You might have heard or considered copying and pasting your resume content directly to your LinkedIn profile account. Though this isn’t wrong to do, here are some reasons why you should avoid it. Today’s post derives from an interesting article I came across, 7 Ways Your Resume and LinkedIn Profile Should Differ by Arnie Fertig. Though there are seven specific points in the article that he makes, I want to summarize and highlight the main key ideas.

The Limit

First off, a resume differs from a LinkedIn profile in the sense that it is a simplified document that highlights all of your key experiences. In addition to this, there are always limits as to how much one can include within a resume. A strong resume will be one or two full pages of content, excluding the references. Furthermore, the syntax and diction used in a resume are more formal and concise, and because of this the descriptions and details in a resume are more likely to be shorter.

The Style

A resume contrasts from a LinkedIn profile in many different ways in terms of style and etiquette.
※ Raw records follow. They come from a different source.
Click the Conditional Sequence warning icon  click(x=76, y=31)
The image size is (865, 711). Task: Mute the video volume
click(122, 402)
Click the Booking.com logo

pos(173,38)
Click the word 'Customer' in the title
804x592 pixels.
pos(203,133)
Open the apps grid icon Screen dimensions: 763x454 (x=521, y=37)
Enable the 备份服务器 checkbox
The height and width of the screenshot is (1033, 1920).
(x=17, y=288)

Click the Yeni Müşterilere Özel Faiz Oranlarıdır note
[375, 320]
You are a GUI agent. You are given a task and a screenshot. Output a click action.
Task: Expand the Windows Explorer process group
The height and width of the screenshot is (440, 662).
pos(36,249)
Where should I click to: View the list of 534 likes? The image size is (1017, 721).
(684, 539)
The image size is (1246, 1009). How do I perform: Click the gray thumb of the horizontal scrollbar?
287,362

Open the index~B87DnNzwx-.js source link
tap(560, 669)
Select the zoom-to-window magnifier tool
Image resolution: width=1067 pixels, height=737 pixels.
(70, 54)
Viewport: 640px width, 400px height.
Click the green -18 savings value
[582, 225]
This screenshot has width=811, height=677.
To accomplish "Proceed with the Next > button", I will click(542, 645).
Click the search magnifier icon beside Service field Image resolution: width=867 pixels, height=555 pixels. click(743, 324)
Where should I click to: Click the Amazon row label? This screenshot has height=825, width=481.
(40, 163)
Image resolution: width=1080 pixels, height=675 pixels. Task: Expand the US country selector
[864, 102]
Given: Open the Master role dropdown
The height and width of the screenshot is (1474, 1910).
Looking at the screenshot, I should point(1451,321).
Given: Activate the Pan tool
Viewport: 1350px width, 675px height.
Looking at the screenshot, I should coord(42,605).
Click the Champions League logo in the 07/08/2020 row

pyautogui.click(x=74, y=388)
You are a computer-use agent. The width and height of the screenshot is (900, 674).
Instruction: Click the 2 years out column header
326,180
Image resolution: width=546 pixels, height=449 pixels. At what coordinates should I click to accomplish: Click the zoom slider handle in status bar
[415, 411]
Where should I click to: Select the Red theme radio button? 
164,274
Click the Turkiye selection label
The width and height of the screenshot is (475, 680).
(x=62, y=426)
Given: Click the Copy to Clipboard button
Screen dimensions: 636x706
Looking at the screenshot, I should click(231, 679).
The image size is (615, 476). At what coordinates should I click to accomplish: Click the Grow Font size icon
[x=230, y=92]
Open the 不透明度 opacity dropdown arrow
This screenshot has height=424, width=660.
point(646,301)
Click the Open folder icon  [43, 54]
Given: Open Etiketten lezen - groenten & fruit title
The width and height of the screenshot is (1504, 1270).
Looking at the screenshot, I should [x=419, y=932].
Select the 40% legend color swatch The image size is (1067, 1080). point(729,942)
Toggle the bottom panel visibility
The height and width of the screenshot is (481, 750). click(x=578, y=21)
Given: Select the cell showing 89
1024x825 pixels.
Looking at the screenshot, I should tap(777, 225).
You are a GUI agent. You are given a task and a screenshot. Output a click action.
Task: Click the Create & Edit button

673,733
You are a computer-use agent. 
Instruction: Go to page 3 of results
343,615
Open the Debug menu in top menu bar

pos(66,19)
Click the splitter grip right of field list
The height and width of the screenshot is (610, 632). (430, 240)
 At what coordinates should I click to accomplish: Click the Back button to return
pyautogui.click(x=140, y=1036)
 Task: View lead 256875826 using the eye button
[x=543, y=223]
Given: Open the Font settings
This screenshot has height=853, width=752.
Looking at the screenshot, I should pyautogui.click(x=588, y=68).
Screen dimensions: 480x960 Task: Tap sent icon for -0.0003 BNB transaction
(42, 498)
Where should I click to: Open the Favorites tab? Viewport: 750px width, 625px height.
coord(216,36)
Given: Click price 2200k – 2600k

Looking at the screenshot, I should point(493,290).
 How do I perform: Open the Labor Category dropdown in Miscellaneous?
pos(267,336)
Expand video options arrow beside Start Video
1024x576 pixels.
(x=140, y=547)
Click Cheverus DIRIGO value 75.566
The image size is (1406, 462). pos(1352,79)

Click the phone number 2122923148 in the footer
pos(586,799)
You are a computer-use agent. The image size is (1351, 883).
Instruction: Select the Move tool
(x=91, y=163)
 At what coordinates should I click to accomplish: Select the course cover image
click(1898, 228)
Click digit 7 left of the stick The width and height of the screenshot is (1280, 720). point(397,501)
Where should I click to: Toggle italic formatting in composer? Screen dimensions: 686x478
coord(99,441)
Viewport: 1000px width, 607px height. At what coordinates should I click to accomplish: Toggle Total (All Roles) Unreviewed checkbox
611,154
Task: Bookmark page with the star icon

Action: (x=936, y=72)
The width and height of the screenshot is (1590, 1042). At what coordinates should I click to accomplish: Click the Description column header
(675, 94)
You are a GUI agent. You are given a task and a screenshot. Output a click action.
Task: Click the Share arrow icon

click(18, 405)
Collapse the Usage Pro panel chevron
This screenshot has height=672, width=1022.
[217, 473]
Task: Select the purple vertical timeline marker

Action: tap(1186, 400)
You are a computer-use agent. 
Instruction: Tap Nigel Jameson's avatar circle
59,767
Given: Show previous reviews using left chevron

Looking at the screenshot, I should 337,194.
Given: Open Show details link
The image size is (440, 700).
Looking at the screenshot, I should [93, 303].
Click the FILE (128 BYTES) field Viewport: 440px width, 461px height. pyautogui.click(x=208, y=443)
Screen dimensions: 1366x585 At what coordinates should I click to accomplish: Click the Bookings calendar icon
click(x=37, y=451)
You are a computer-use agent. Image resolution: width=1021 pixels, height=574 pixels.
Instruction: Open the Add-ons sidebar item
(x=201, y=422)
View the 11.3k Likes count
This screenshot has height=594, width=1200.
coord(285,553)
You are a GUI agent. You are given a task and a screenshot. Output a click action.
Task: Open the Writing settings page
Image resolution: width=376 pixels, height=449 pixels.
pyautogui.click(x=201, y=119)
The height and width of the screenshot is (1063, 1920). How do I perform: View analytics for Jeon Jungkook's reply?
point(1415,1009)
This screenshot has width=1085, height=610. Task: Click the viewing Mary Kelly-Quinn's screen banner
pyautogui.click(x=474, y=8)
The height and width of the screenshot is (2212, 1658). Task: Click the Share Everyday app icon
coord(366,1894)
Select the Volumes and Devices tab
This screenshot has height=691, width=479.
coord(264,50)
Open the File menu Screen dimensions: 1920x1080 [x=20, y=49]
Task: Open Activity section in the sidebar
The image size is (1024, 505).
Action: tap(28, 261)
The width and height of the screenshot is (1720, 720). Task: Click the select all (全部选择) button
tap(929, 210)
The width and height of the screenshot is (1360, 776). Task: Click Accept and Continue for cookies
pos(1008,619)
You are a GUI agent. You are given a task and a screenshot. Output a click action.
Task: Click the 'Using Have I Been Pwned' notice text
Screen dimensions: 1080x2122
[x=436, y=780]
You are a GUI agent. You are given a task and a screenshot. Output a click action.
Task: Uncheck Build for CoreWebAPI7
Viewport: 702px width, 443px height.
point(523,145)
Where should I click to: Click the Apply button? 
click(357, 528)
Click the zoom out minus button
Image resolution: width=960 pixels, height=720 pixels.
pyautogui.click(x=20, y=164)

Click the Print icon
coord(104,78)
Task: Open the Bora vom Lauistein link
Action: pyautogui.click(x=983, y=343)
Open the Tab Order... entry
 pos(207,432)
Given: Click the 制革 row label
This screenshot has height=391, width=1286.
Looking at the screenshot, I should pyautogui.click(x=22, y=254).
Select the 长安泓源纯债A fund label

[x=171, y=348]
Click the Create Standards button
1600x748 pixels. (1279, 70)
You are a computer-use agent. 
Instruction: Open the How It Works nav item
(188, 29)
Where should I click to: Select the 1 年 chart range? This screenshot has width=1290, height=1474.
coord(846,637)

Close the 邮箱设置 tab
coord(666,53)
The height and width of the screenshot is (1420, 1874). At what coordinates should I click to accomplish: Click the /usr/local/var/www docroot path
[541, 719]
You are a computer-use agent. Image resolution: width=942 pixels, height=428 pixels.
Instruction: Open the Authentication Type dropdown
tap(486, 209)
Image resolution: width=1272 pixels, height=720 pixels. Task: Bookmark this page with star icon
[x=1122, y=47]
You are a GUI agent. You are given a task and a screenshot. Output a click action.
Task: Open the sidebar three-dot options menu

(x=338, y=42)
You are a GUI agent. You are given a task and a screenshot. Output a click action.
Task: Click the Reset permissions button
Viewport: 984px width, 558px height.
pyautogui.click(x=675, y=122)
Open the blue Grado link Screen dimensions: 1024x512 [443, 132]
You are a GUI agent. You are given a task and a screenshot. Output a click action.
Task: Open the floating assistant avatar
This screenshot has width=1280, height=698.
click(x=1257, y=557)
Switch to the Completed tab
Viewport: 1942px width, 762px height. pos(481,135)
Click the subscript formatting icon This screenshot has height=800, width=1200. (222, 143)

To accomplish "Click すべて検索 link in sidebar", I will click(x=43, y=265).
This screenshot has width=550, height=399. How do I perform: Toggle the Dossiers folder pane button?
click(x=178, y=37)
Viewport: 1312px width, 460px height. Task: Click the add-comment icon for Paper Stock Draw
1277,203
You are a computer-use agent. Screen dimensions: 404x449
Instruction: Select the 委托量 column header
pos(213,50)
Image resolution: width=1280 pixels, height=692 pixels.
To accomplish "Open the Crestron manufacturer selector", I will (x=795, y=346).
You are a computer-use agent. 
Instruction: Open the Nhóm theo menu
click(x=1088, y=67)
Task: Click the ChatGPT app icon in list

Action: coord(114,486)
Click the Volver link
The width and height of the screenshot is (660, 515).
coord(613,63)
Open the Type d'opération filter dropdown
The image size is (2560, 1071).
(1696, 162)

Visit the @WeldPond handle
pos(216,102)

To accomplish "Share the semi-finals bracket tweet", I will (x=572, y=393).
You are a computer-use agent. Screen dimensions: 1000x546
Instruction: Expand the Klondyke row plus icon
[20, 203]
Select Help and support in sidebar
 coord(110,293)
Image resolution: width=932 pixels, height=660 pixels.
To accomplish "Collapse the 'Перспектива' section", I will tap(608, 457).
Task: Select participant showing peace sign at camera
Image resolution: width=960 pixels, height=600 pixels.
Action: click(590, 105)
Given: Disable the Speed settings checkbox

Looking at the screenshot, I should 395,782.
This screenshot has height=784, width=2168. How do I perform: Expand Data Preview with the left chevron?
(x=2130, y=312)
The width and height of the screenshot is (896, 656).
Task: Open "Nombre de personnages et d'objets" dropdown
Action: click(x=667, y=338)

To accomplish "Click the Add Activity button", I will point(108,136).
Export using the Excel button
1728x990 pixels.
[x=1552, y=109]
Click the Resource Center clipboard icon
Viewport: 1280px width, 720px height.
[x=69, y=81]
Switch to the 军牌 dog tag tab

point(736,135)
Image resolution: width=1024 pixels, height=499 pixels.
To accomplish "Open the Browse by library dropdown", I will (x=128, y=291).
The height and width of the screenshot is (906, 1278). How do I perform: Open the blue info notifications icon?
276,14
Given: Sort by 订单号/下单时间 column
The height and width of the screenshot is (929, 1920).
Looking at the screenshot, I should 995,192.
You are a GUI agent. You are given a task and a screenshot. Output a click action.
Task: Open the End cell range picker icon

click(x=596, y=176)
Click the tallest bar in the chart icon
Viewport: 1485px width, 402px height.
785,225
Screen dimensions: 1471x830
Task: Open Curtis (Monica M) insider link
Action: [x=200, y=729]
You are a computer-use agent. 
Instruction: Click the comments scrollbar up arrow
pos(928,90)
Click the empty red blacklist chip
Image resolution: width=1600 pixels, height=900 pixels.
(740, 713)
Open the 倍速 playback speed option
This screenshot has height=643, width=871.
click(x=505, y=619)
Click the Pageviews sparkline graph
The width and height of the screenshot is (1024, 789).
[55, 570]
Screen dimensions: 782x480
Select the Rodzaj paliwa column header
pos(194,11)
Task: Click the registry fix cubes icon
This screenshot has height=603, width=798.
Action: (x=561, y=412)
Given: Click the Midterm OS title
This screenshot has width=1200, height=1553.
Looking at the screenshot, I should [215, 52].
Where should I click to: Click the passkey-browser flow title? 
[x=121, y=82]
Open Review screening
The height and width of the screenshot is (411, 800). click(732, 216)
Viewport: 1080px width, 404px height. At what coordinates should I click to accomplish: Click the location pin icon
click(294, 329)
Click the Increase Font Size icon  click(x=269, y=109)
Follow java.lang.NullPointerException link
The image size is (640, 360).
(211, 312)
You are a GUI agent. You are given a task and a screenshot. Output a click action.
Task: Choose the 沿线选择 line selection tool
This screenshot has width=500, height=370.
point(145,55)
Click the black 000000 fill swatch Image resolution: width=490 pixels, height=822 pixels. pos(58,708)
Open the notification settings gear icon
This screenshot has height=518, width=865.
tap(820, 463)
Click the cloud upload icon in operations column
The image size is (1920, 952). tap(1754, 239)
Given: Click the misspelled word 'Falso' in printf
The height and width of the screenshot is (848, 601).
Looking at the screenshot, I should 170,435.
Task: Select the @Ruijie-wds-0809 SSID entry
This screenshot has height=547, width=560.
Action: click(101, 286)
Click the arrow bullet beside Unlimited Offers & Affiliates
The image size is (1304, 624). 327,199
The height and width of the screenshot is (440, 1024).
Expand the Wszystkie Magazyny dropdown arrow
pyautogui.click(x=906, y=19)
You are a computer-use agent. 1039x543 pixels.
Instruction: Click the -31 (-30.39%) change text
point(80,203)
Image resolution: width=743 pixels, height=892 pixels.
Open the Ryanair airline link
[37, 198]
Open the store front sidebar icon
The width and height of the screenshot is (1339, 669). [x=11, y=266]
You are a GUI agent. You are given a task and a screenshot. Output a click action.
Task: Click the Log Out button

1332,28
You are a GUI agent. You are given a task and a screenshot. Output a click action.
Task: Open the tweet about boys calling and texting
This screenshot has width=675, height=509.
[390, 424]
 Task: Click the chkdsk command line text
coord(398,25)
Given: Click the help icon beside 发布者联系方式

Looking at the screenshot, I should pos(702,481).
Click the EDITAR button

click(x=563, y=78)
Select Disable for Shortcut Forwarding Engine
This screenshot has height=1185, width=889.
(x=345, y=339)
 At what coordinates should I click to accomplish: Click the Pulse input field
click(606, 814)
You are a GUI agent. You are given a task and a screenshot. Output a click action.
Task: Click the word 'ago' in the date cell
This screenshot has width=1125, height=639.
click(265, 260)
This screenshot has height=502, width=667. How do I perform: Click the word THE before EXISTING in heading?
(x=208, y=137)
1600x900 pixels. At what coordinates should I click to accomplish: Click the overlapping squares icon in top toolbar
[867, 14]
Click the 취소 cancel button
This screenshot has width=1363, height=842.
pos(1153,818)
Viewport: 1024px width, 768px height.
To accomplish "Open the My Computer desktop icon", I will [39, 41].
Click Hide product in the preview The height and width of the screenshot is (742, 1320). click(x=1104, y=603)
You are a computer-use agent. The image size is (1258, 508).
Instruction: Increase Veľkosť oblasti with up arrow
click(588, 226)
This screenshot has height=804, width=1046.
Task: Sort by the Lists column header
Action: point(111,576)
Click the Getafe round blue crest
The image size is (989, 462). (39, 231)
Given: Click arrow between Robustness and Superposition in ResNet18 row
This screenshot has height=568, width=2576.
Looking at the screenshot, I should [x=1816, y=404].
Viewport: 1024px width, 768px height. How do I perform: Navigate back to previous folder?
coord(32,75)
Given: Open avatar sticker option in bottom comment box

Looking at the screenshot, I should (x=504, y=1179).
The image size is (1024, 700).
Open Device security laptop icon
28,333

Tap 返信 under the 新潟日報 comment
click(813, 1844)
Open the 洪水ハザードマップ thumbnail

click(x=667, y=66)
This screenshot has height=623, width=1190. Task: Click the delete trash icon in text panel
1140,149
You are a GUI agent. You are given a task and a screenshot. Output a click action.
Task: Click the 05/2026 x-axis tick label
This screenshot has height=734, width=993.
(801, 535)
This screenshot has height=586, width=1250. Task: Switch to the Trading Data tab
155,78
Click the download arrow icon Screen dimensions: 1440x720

In resumes, the style of the document is very formal, objective, and let’s be honest, bland. On the other hand, a LinkedIn profile is more personable, free-flowing, and flexible. Arnie makes a great point by making the distinction of how resumes are submitted to recruiters and companies to be considered, whereas your LinkedIn account is searchable and can be looked by anyone at any given time.

The Content

As mentioned from the previous sections, the content between the two differ in various ways like style and limitations. The content of the resume is much more formal and thus is a bit more restricted in what can or cannot be said. In a resume, the objective is to describe the key tasks and points of your experiences in a concise manner. Whereas on LinkedIn, you can be more subjective and talk about your experiences from your own personal voice. The content information that you can include in a LinkedIn account is remarkable compared to a resume. Overall, you can do SO much more on LinkedIn. LinkedIn allows you to add media content such as presentations, web links, pictures, etc. to your list of experiences.

There aren’t any life lessons to be learned in today’s post, but if there’s one thing I would like to push for, it’s to explore LinkedIn! When time permits, venture and explore the wastelands of LinkedIn and see what’s out there. You never know, you might find gold sitting around just waiting to be discovered.